Data for review:
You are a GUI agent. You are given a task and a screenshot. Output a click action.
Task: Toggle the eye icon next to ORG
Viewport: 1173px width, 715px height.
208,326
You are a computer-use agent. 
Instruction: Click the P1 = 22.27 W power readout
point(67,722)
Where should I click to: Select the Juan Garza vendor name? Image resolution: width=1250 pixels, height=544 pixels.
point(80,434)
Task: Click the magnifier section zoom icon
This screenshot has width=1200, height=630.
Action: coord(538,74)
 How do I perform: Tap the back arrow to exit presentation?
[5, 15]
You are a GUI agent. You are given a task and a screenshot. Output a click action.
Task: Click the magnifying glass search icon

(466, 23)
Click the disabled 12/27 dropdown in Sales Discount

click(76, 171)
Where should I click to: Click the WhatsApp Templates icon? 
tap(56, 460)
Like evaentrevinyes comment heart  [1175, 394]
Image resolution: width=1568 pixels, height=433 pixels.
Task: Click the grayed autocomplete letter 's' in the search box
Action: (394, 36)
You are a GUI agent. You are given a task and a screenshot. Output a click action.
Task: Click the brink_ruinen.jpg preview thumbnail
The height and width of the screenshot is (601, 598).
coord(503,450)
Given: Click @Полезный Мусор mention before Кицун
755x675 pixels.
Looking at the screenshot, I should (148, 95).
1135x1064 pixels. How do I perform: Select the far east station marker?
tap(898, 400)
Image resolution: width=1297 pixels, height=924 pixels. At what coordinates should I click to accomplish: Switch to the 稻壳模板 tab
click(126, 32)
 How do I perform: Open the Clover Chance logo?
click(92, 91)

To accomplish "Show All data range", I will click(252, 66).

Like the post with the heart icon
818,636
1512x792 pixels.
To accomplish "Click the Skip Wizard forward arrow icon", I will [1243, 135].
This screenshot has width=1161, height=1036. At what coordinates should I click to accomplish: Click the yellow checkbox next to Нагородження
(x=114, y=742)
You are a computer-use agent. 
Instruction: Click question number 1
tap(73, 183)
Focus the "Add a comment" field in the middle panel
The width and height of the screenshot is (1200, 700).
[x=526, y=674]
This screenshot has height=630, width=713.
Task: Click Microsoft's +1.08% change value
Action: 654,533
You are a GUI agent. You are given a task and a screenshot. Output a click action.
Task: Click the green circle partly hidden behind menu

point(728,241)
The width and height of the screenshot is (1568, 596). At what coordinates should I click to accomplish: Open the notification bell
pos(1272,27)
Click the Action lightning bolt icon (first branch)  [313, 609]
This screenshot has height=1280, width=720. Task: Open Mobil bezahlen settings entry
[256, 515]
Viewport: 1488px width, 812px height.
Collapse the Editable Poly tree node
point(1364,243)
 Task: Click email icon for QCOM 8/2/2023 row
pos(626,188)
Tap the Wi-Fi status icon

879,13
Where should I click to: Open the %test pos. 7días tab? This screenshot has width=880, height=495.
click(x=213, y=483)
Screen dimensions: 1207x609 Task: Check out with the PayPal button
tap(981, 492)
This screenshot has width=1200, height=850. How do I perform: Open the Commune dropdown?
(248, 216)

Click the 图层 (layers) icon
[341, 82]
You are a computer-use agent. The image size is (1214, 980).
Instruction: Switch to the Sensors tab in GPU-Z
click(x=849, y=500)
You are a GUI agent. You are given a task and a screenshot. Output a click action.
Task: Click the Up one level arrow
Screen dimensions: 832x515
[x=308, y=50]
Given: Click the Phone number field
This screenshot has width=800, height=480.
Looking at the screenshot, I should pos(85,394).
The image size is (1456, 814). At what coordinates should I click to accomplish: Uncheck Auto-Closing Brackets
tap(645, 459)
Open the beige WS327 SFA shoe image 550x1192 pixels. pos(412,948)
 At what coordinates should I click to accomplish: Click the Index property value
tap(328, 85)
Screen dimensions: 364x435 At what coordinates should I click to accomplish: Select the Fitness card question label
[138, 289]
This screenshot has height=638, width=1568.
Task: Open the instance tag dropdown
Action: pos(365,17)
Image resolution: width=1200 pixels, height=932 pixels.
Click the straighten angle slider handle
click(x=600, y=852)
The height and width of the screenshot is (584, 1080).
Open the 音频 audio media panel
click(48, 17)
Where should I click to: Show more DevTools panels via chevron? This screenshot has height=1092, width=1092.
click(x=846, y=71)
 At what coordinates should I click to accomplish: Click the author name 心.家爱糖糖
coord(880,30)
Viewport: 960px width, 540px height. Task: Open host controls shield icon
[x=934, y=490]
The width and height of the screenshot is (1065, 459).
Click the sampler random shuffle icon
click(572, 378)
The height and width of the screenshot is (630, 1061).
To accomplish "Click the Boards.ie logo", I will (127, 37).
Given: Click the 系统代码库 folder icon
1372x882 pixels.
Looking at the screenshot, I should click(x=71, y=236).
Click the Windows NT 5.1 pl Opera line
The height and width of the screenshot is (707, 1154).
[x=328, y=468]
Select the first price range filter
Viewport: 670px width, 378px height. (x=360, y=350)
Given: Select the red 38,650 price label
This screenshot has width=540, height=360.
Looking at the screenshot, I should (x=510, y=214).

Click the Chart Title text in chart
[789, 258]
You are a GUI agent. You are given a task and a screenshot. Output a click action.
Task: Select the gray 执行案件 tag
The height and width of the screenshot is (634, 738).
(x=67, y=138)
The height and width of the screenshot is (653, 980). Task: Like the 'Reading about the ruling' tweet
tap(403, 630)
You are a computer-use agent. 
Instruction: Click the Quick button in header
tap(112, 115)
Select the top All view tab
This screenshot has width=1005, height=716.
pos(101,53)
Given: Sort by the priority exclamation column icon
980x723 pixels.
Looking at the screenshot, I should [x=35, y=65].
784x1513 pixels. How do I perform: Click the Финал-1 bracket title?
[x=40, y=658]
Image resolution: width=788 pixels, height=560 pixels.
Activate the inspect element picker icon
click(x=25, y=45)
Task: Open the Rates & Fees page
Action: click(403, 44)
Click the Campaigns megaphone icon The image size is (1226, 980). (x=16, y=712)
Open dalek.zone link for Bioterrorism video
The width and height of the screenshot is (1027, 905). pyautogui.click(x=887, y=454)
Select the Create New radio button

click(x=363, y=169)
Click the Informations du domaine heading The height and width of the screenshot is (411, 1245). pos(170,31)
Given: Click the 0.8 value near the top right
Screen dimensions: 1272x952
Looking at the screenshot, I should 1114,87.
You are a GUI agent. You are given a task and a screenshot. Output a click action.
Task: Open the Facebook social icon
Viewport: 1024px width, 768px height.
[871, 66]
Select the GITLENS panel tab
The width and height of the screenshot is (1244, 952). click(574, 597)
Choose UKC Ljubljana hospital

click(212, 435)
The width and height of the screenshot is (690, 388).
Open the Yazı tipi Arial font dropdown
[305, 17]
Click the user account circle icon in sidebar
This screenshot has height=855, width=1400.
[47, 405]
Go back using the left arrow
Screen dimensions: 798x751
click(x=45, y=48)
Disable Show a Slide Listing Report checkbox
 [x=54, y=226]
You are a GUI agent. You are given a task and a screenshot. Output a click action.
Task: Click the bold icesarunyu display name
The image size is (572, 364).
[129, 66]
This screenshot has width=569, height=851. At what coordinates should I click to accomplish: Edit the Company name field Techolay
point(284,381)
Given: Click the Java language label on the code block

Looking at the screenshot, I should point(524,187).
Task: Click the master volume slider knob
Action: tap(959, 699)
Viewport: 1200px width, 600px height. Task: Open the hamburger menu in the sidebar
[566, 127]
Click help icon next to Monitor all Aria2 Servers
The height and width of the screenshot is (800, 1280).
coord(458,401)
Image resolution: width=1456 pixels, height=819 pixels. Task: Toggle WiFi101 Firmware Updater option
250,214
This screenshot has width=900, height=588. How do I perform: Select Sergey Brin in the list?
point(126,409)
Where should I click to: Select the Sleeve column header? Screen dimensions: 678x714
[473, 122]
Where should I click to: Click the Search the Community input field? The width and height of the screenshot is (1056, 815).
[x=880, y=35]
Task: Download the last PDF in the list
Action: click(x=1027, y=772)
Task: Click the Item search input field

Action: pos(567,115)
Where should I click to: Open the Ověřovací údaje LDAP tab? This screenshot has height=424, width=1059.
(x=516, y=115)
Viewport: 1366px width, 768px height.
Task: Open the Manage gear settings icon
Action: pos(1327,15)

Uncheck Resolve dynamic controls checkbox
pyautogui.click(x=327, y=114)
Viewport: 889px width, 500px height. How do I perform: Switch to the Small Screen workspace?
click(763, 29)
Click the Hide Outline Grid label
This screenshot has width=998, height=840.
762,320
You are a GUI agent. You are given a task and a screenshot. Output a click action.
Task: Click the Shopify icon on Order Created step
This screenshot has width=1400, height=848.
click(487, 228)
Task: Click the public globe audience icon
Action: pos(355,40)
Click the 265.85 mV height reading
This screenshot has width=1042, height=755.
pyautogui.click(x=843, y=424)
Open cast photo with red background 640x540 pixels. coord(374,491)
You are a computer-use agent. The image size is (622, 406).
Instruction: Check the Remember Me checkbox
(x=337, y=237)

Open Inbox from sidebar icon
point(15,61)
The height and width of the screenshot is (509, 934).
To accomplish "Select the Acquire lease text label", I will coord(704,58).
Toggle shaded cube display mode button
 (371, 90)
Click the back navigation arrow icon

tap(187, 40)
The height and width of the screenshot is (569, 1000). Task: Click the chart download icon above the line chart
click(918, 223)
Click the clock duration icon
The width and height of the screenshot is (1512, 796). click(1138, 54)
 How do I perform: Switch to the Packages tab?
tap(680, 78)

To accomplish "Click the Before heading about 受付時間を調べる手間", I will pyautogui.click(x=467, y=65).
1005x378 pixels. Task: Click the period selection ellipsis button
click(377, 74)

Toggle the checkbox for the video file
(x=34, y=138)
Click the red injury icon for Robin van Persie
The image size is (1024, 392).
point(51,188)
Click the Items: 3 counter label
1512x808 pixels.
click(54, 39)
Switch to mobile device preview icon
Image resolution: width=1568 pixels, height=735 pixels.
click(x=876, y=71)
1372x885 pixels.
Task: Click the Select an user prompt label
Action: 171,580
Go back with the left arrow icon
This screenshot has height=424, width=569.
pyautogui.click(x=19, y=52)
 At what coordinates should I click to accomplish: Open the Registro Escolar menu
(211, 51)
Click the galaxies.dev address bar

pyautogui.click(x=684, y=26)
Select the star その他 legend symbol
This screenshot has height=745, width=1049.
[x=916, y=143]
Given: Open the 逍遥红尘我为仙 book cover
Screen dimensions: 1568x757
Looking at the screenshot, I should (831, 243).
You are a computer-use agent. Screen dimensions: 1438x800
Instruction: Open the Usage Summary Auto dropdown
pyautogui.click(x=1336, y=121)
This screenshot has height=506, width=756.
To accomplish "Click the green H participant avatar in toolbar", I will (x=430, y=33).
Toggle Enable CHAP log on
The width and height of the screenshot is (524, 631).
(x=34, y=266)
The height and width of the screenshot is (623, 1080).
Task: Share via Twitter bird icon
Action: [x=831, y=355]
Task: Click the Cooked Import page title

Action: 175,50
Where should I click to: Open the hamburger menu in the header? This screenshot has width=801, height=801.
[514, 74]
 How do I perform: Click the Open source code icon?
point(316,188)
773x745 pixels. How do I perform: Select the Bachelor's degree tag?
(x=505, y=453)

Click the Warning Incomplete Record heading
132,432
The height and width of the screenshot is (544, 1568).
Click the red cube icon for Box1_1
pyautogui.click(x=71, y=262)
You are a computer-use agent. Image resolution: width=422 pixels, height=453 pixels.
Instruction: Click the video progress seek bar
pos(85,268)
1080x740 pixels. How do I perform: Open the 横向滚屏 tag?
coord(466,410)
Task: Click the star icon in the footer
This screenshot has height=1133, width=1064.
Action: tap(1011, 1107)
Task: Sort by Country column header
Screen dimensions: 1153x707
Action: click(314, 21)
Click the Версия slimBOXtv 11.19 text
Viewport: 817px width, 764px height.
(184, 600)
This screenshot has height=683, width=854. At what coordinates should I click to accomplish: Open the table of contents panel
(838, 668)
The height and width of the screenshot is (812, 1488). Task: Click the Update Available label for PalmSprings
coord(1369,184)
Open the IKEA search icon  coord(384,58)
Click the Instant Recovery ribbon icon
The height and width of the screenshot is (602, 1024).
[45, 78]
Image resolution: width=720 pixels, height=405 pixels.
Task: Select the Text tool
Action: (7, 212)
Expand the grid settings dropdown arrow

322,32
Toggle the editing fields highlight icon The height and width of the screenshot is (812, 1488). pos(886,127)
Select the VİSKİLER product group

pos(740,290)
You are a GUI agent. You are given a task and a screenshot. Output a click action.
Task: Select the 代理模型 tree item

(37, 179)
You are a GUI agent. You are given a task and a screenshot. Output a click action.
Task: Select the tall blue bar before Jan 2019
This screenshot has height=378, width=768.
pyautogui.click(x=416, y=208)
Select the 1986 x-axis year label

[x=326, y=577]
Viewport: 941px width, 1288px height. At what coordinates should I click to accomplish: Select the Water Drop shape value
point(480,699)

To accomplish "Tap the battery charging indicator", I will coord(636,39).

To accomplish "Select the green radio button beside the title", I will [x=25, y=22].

What you should do: Spot the lines above that mention "will" and copy them.

Exercise result:
To accomplish "Show All data range", I will click(252, 66).
To accomplish "Click the Skip Wizard forward arrow icon", I will [1243, 135].
To accomplish "Click the Boards.ie logo", I will (127, 37).
To accomplish "Select the Acquire lease text label", I will coord(704,58).
To accomplish "Click the Before heading about 受付時間を調べる手間", I will pyautogui.click(x=467, y=65).
To accomplish "Click the green H participant avatar in toolbar", I will (x=430, y=33).
To accomplish "Tap the battery charging indicator", I will coord(636,39).
To accomplish "Select the green radio button beside the title", I will [x=25, y=22].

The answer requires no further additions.